Après la condamnation de Gaël Perdriau à cinq ans de prison dont quatre ferme et cinq ans d’inéligibilité dans l’affaire du chantage à la sextape, le magazine people Closer consacre un long article à l’ancien maire de Saint Étienne. L’affaire, déjà très médiatisée sur le terrain judiciaire, bascule désormais aussi dans l’univers de la presse people, tandis que l’élu continue de nier et a fait appel du jugement.
Même la presse people s’invite désormais dans l’affaire Perdriau. Selon le site minformer.com, le magazine Closer a publié un long article illustré sur l’ancien maire de Saint Étienne, avec un titre volontairement provocateur, présenté comme centré sur une « conversation discrète » qui aurait fait basculer le dossier.

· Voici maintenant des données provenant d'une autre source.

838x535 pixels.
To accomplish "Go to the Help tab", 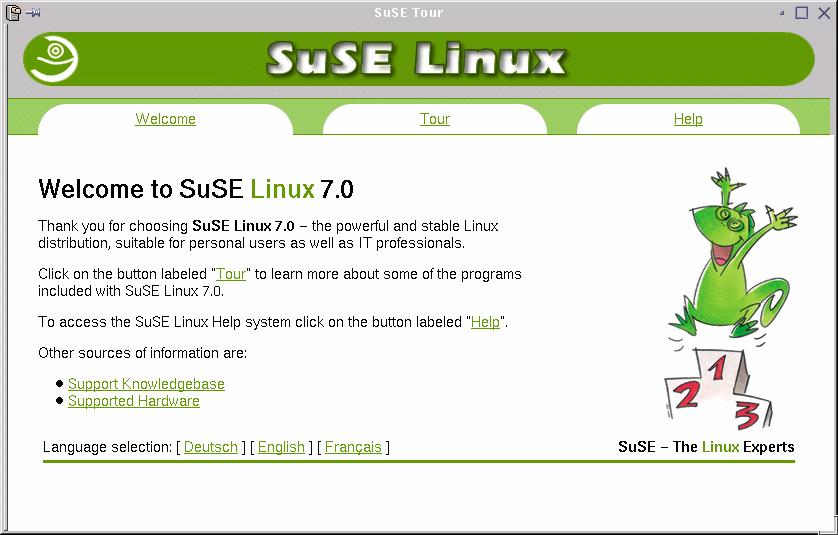I will [x=688, y=119].
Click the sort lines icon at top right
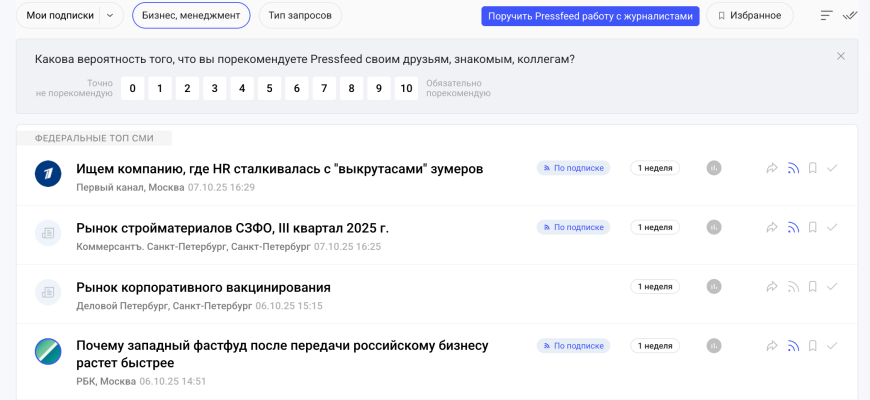Viewport: 870px width, 400px height. coord(826,16)
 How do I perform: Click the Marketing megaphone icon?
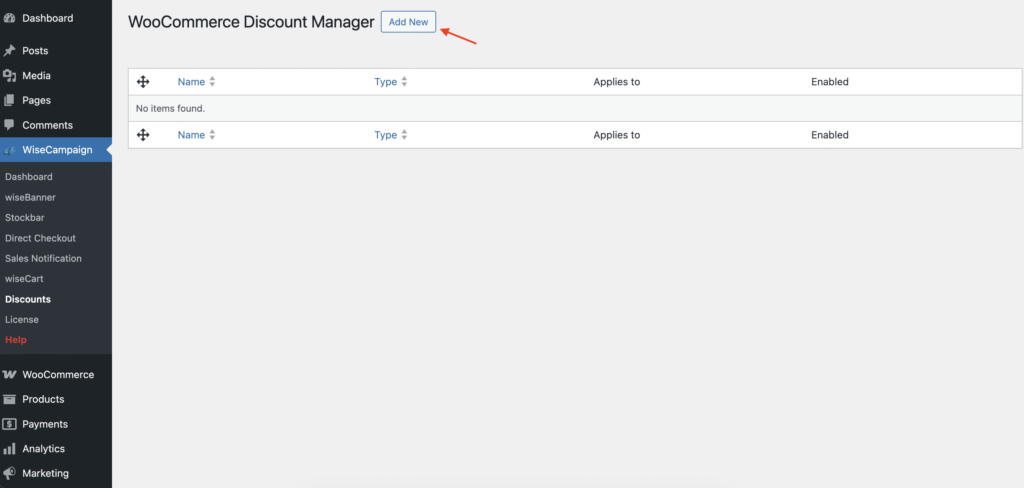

D’après minformer.com, l’article de Closer s’ouvre sur les échanges de SMS entre Gaël Perdriau et la victime du chantage, qualifiés de sordides, avant de présenter l’affaire comme « un séisme politique qui a fini par tout emporter ». Le magazine reprend aussi une phrase devenue symbolique du verdict, attribuée à la présidente du tribunal correctionnel de Lyon : « Vous ne pouvez plus être maire de Saint Etienne. »
Ce traitement intervient quelques jours après la lourde condamnation de l’élu. Le 1er décembre, le tribunal correctionnel de Lyon a reconnu Gaël Perdriau « entièrement coupable » de chantage, association de malfaiteurs et détournement de fonds publics, et l’a condamné à cinq ans de prison dont un avec sursis, assortis de cinq ans d’inéligibilité avec exécution immédiate.
L’affaire, commencée comme un dossier politico judiciaire autour d’une sextape visant son ancien premier adjoint Gilles Artigues, a d’abord été couverte par Mediapart puis par de nombreux médias nationaux généralistes avant d’aboutir à cette décision de justice. Gaël Perdriau, qui reste libre dans le cadre d’un mandat de dépôt à effet différé, a annoncé faire appel et continue de clamer son innocence, dénonçant une décision « totalement incompréhensible », comme le rappellent notamment Public Sénat et TF1 Info.
Closer conclut, selon minformer.com, en soulignant que l’ancien maire persiste à nier toute participation au chantage et met en cause un ex collaborateur. Ce passage de l’affaire des colonnes judiciaires aux pages d’un magazine people confirme que le dossier Perdriau dépasse désormais le seul cadre stéphanois et s’inscrit durablement dans le paysage médiatique national.